Transphobie crasse et fragilité cis 

L’animateur commence par une question rhétorique : comprenez-vous que le nouvel emoji "homme enceint" fasse polémique ? Deux personnes répondent "non", qu'il rembarre immédiatement avec agacement : "J’ai même pas envie de leur donner la parole"… On démarre sur les chapeaux de roue. La DJ Kelly Vedovelli ouvre le bingo : elle aime bien les nouveaux émojis quand il y a un message mais là, elle ne le voit pas. "À ce moment-là, on va mettre des femmes avec des kikis ?", lance-t-elle. Classique obsession transphobe pour les parties génitales des personnes trans. Mais Kelly aurait-elle oublié que les émojis sont comme les anges, sans sexe ?

Vient ensuite le tour de la romancière et réalisatrice Géraldine Maillet, qui tente de sauver la séquence en contestant la polémique, qu'elle compare au droit à l'avortement ou à l'ouverture du mariage à tous les couples, impensables il y a un siècle. Et d'ajouter maladroitement que "même si ça concerne une extrême minorité, il y a des hommes qui peuvent tomber enceints, les hommes transgenres". D'où l'importance de la visibilité, et d'un traitement sérieux, chiffres à l’appui, des transidentités.

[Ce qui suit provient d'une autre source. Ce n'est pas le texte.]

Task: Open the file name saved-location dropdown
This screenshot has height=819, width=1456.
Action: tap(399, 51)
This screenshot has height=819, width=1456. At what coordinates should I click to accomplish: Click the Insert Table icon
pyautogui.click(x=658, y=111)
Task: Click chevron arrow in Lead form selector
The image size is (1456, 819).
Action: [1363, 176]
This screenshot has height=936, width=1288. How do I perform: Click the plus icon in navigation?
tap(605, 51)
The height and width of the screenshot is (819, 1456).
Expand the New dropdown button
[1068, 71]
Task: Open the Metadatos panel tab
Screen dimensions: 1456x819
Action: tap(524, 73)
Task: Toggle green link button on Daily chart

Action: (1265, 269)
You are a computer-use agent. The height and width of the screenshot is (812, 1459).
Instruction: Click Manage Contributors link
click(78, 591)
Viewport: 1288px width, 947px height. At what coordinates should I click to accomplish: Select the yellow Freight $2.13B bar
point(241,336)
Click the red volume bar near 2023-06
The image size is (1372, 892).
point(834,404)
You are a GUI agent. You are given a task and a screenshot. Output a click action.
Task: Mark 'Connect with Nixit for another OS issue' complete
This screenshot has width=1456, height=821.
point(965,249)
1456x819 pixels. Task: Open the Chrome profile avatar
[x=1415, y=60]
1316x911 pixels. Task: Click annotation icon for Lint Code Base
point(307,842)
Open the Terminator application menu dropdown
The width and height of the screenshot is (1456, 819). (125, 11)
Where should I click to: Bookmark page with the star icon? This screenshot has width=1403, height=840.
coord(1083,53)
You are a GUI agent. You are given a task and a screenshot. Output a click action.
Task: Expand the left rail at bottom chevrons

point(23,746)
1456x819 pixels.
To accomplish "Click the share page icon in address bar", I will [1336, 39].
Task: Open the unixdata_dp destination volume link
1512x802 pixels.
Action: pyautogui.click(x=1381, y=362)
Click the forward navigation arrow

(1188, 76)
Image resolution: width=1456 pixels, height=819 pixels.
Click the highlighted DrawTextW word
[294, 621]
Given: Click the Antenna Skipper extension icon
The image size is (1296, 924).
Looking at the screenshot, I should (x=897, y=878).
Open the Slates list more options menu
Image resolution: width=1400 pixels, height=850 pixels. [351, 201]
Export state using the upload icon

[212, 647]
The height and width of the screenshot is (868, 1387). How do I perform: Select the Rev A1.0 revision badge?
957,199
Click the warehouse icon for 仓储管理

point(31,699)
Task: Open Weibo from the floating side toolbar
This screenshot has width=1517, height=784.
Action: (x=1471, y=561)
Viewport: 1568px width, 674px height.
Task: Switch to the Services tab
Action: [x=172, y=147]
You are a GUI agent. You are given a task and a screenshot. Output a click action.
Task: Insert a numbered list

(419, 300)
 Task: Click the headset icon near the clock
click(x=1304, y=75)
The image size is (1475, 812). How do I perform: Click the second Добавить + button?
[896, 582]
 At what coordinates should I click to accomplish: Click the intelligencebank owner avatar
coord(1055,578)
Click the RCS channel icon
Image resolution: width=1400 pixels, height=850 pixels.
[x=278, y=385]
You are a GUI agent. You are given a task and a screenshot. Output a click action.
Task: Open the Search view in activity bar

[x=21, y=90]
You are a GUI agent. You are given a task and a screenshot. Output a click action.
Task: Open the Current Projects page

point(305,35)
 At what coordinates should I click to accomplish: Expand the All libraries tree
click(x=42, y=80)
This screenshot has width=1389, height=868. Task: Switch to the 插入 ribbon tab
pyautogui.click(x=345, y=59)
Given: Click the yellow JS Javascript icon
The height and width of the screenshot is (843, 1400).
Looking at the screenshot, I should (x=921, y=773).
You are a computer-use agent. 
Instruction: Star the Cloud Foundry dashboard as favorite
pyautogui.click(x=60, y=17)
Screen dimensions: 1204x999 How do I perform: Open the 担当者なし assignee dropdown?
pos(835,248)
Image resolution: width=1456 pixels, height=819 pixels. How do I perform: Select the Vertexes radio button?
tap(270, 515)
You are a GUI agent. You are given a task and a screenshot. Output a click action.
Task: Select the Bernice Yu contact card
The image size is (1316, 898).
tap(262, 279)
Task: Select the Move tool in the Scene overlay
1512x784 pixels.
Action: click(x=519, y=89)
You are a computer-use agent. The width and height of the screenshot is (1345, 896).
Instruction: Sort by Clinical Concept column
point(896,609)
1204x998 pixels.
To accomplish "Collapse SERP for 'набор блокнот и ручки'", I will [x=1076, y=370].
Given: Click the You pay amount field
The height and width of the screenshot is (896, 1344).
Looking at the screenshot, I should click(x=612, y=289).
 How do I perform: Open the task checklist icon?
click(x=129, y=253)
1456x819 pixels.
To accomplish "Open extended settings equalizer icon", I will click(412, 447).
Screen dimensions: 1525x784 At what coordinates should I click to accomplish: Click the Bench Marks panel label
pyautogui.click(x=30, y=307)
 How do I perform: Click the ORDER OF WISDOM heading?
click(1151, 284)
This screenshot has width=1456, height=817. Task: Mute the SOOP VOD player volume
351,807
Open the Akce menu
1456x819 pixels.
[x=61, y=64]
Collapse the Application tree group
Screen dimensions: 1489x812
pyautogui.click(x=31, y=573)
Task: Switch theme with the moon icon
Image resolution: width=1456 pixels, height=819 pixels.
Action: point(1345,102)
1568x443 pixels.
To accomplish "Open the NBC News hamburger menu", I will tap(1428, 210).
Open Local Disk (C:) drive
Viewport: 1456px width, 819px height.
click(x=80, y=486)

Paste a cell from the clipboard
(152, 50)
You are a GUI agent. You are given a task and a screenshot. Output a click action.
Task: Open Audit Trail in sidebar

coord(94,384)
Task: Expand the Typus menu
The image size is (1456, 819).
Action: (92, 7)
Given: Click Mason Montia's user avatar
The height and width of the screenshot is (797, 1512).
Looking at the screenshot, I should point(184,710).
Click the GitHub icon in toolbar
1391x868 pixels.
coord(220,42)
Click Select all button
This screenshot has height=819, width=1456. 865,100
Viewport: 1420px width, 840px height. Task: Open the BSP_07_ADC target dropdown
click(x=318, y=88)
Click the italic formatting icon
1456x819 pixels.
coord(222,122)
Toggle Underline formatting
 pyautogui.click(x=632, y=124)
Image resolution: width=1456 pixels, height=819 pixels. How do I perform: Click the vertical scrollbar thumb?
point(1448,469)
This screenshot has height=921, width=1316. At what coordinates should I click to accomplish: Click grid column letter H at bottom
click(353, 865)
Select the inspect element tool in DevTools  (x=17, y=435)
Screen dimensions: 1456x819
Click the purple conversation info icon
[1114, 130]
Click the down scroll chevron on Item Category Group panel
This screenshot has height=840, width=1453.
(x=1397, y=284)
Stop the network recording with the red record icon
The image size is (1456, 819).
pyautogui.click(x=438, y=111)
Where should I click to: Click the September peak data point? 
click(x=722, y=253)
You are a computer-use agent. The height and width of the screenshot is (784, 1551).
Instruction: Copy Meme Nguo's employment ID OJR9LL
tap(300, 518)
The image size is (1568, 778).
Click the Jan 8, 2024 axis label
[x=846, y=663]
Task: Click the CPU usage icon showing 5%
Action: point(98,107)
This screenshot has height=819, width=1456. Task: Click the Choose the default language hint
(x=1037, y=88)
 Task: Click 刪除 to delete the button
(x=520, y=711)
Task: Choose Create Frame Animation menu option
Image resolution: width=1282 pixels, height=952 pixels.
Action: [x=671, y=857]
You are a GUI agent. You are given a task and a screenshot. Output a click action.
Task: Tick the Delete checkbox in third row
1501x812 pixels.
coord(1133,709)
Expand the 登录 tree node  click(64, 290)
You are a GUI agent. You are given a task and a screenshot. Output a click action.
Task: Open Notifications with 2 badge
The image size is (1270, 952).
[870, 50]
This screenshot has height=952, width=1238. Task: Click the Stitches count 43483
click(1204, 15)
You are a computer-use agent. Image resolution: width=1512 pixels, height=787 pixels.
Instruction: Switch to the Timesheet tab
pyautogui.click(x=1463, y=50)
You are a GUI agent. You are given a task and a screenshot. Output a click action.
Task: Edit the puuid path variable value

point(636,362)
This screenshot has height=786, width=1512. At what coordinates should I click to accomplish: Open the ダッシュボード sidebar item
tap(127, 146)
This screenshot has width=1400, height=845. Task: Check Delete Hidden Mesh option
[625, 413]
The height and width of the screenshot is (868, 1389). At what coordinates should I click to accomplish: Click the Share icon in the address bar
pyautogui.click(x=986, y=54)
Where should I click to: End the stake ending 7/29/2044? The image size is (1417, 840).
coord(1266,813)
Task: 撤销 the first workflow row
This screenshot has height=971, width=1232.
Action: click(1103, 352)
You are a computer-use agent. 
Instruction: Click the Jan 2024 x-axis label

Pas de quoi faire vaciller Matthieu Delormeau, chroniqueur gay de l’émission, qui grommelle et roule des yeux, comme si on allait l'obliger à utiliser les émojis en question.

L’ancien chauffeur-livreur Raymond Aabou prend la suite, répétant plusieurs fois qu’un homme enceint "ne peut pas exister" et qu’il est "totalement contre ça". La journaliste Danielle Moreau attrape la balle au bond, se félicitant "d’être vieille" car "ce monde ne va pas du tout" et qu’il "faut descendre dans la rue", sous les encouragements de Cyril Hanouna. "Ça se barre en couille", soutient l’animateur. On n'aurait pas dit mieux sur son intervention. Toujours plus loin dans le drama, la chroniqueuse reprend, trouvant "presque une preuve de courage" à dire ces choses car "on n’ose pas le dire". À croire qu'elle n'a jamais écouté un discours de Zemmour… mais que madame Moreau se rassure, la transphobie se porte à merveille : d’après les chiffres de SOS Homophobie et des associations trans, elle est même en constante augmentation ces dernières années.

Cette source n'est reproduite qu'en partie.